### ASSIGNMENT
Show all lines from the listing below that contain "Untappd".

-------- ENTRIES SUPPLIED

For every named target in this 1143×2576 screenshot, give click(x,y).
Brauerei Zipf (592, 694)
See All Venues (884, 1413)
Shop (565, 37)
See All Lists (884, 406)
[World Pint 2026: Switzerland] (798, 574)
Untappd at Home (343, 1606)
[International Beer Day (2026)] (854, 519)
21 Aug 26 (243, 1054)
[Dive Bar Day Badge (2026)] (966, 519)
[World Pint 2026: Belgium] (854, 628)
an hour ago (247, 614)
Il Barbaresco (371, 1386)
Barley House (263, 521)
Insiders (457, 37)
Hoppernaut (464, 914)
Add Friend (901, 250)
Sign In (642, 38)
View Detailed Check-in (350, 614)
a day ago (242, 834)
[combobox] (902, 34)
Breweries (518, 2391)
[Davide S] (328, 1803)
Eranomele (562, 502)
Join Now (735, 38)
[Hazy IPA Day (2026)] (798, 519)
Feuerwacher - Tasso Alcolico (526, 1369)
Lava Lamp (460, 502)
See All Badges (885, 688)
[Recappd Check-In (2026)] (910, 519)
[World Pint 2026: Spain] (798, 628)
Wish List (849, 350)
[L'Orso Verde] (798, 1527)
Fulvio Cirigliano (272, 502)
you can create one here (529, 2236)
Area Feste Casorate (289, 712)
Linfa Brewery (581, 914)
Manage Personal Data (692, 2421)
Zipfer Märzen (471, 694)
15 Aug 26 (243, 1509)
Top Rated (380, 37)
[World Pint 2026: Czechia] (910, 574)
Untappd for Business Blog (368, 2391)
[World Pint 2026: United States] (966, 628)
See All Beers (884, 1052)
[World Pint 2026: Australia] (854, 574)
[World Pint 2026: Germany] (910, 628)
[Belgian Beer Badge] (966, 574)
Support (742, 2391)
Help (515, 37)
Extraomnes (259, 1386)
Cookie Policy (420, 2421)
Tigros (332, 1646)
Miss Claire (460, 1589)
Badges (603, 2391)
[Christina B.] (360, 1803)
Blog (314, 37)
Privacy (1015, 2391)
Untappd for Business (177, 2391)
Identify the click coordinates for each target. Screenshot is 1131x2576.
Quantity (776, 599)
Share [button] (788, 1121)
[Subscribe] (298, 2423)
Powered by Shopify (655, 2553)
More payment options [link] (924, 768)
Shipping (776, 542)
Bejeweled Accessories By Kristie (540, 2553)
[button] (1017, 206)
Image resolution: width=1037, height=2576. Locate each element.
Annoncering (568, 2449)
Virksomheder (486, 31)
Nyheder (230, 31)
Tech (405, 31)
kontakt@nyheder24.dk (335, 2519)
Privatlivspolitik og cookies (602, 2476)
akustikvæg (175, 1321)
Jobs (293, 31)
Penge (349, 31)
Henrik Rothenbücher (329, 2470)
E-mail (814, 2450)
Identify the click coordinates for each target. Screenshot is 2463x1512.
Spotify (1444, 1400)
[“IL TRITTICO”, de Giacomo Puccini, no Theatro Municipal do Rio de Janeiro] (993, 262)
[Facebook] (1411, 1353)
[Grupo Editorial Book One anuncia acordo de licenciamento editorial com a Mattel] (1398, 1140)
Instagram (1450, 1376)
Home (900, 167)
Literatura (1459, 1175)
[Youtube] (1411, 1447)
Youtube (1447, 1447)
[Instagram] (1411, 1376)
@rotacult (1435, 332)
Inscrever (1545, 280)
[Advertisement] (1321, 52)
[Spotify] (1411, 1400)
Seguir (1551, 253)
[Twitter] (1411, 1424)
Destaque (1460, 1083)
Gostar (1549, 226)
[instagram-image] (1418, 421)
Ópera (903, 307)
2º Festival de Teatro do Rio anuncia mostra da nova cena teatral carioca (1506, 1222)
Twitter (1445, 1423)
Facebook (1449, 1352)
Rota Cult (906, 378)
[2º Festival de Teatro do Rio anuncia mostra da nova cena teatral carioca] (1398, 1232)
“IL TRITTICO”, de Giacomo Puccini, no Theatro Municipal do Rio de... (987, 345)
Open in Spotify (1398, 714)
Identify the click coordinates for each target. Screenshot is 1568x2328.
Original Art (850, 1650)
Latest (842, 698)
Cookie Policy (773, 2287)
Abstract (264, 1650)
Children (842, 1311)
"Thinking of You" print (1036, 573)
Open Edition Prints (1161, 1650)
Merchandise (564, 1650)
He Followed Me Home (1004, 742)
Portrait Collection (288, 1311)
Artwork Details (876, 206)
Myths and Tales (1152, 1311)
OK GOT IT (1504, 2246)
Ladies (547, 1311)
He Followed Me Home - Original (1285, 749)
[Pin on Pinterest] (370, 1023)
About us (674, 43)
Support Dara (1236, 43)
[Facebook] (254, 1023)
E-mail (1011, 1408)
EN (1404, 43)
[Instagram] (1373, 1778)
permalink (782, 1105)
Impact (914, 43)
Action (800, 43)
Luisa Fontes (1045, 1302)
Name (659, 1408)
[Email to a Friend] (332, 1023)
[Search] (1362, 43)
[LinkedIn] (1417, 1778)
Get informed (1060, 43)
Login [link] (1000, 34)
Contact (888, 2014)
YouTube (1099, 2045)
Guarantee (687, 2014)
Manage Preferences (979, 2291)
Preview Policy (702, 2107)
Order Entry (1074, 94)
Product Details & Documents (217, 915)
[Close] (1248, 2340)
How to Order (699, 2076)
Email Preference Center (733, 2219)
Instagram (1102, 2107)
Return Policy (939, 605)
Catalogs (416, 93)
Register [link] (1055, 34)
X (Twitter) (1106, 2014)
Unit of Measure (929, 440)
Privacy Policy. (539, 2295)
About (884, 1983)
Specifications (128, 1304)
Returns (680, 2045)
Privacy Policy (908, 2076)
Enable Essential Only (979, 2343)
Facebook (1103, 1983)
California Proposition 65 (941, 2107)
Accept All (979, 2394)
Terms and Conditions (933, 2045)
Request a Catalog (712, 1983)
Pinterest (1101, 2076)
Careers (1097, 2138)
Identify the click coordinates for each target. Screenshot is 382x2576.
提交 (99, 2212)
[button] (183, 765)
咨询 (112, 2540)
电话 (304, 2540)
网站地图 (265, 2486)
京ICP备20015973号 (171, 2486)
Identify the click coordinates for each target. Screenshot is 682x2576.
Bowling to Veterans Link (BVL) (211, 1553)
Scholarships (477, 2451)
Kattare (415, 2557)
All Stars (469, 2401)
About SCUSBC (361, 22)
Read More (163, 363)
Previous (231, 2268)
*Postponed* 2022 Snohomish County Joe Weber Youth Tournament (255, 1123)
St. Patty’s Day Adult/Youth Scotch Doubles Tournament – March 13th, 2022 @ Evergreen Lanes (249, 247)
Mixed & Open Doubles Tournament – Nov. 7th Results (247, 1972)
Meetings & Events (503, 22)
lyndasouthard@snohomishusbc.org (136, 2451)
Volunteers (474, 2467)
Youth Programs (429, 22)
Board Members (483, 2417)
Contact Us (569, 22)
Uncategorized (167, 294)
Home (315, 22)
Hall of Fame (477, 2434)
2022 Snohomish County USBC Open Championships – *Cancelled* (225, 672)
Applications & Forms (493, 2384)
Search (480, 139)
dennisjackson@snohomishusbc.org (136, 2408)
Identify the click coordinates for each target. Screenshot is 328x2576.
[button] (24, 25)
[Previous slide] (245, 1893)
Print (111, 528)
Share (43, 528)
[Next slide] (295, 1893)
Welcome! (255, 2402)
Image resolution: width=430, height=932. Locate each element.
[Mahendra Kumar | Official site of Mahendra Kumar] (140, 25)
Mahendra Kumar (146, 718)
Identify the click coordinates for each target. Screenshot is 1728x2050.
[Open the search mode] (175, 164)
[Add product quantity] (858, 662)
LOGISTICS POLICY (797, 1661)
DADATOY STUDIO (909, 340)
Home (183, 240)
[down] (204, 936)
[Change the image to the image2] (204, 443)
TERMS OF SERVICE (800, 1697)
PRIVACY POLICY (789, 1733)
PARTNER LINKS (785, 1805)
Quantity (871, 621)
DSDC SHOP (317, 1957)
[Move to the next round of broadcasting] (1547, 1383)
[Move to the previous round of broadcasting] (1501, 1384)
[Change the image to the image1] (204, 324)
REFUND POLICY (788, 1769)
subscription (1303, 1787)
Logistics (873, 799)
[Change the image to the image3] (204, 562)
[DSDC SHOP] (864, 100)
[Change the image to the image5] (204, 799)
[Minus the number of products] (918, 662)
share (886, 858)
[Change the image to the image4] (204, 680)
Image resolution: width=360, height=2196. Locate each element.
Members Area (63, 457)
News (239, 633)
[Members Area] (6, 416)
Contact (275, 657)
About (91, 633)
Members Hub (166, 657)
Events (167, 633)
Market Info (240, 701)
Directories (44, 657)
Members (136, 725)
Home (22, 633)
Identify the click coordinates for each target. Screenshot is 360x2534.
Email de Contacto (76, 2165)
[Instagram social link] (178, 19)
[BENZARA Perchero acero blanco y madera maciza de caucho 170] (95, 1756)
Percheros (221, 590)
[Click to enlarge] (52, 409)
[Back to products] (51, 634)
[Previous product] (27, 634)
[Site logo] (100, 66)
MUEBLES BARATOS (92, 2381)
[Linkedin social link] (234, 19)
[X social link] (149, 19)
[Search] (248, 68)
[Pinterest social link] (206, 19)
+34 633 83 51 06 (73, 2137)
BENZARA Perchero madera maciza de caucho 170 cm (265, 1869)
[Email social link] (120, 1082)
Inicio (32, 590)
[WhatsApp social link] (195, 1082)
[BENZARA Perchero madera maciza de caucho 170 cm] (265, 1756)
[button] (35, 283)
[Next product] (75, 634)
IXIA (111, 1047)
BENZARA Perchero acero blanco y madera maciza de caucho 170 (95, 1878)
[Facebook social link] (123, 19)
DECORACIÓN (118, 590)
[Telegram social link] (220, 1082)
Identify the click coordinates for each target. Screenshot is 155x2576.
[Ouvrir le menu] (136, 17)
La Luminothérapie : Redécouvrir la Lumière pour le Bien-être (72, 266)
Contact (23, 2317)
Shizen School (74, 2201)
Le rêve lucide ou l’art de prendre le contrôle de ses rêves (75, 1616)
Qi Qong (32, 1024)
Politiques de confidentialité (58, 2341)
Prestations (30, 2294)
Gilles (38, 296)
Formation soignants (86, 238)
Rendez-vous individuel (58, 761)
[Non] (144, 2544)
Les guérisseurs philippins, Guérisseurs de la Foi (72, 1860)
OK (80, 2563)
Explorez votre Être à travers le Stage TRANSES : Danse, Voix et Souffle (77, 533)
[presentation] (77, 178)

----------------

### REPLY
Untappd at Home (343, 1606)
Untappd for Business Blog (368, 2391)
Untappd for Business (177, 2391)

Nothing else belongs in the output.